● **Text extract**:
Major version bumps with major features are still a great marketing tool; like this article making it to the HN frontpage. That attracts users and developers, both desirable for FOSS.
Except that we have releases of Adobe and Unity and things multiple times a year. Creatives value consistency but they also value ease of use. Improvements to UX and workflow should be allowed to break the mold of "don't touch it if it works". What they don't do is dictate the release cycle. Many patches end up in committee to be pooled together (or paywalled) into a vX.N.0 patch released when the business decides to.
Everyplace I've worked that's used Unity has locked into a version at the start, and only upgraded (other than minor versions/bug fixes) between projects. New projects today would use last years version.
Adobe is less an issue because the new version of Photoshop isn't going to break your PSD.
> Everyplace I've worked that's used Unity has locked into a version at the start, and only upgraded (other than minor versions/bug fixes) between projects.
Having used Unity for a few years, this feels like the only sane approach. It might sometimes be possible to update a project or even follow the best practices with package updates, but in practice there's just too much brittle stuff that breaks (e.g. all of the materials in a project breaking and becoming invisible or other weird things, like scripts suddenly throwing plenty of runtime exceptions).
Just pin to whatever the latest LTS version is and then conservatively update packages as necessary.
Thankfully most games aren't too integrated with network solutions and don't have to worry about security related topics, like how a typical .NET or Spring Boot webapp would have to.

● **Exercise A**: What approach to Unity versions does the release-cycle discussion call the only sane one?
The listing that follows has nothing to do with the release-cycle discussion.

● **Task input**:
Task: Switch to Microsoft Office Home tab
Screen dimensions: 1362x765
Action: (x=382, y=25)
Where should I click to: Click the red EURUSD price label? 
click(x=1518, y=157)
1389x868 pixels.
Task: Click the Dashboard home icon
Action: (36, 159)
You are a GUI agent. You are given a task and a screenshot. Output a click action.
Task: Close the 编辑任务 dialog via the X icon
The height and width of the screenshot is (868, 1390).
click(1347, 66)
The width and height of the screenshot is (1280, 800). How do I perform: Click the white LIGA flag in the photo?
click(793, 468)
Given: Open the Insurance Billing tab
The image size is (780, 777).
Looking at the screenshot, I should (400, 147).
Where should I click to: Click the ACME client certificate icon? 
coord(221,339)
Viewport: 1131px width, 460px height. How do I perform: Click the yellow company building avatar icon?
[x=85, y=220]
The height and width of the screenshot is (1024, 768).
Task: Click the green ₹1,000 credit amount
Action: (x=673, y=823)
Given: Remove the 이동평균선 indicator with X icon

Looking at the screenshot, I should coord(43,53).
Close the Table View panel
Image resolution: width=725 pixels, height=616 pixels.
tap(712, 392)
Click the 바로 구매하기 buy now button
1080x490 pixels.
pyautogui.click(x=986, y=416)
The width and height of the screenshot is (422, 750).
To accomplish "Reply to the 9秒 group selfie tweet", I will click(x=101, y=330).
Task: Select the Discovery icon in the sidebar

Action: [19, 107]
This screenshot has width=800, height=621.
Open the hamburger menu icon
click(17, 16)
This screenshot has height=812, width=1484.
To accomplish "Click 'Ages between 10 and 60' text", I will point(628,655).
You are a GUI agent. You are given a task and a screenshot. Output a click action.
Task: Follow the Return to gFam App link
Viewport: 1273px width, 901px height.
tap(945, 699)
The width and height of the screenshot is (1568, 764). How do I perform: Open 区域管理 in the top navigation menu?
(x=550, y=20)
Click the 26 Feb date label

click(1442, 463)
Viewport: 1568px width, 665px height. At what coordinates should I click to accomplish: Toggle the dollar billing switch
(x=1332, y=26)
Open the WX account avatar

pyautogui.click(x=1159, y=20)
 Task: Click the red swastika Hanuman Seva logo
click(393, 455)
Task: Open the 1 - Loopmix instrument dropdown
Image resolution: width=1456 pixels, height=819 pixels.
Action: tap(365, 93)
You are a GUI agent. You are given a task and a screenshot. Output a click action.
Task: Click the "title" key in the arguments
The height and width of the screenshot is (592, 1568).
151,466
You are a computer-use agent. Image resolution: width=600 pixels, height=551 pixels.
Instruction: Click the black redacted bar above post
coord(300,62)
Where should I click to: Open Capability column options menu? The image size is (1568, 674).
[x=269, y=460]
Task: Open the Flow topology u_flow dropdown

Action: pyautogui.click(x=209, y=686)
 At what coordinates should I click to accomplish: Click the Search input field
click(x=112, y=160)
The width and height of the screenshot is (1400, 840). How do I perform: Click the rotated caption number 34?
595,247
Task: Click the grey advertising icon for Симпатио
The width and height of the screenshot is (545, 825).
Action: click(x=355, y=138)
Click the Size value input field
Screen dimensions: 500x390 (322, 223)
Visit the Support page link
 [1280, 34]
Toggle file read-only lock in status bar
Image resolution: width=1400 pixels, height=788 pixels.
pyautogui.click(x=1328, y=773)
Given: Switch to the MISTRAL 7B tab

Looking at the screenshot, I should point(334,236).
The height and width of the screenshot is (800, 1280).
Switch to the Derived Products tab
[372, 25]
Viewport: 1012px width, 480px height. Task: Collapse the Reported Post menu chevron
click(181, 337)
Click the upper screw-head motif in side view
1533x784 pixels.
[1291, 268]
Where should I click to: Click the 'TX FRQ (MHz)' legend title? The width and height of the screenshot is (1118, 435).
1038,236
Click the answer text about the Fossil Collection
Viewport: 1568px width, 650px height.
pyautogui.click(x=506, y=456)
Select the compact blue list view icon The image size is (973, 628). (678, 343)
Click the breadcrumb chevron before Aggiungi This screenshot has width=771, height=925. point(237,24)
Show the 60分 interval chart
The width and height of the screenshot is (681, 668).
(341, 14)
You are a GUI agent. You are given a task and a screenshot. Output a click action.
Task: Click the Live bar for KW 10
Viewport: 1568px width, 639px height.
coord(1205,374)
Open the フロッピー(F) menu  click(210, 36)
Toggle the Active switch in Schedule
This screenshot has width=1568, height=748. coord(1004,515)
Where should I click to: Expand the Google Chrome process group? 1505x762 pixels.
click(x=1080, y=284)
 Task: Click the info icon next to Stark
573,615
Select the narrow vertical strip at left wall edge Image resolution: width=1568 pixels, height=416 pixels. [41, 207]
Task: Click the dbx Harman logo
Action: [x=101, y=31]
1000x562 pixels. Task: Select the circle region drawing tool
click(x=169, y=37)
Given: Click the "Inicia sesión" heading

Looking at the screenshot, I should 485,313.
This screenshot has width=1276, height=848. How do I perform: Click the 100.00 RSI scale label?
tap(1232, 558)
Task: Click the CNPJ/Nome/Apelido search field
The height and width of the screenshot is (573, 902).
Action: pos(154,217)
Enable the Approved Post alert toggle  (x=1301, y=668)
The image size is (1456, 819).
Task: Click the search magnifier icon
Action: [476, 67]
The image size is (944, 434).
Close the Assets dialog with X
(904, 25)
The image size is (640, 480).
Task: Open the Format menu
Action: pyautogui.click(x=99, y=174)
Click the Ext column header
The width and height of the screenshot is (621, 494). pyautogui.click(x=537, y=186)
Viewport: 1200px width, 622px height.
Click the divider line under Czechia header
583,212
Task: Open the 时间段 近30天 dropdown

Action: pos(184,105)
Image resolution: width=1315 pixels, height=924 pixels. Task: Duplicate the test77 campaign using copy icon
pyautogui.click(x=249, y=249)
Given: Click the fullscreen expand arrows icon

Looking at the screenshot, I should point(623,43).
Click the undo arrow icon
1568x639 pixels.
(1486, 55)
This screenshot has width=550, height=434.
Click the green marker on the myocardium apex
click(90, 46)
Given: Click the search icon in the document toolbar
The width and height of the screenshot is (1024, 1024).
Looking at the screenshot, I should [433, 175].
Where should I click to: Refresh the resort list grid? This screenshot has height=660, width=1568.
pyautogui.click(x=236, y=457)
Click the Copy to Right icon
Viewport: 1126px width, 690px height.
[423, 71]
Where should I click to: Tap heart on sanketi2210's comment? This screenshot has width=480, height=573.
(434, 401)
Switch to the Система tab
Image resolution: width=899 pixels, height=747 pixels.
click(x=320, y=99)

● **Exercise B**: Collect every line of the listing that contains the string "logo".

● **Result A**: Locking into a Unity version at the start of a project and upgrading, apart from minor versions and bug fixes, only between projects.

● **Result B**:
 Task: Click the red swastika Hanuman Seva logo
Task: Click the dbx Harman logo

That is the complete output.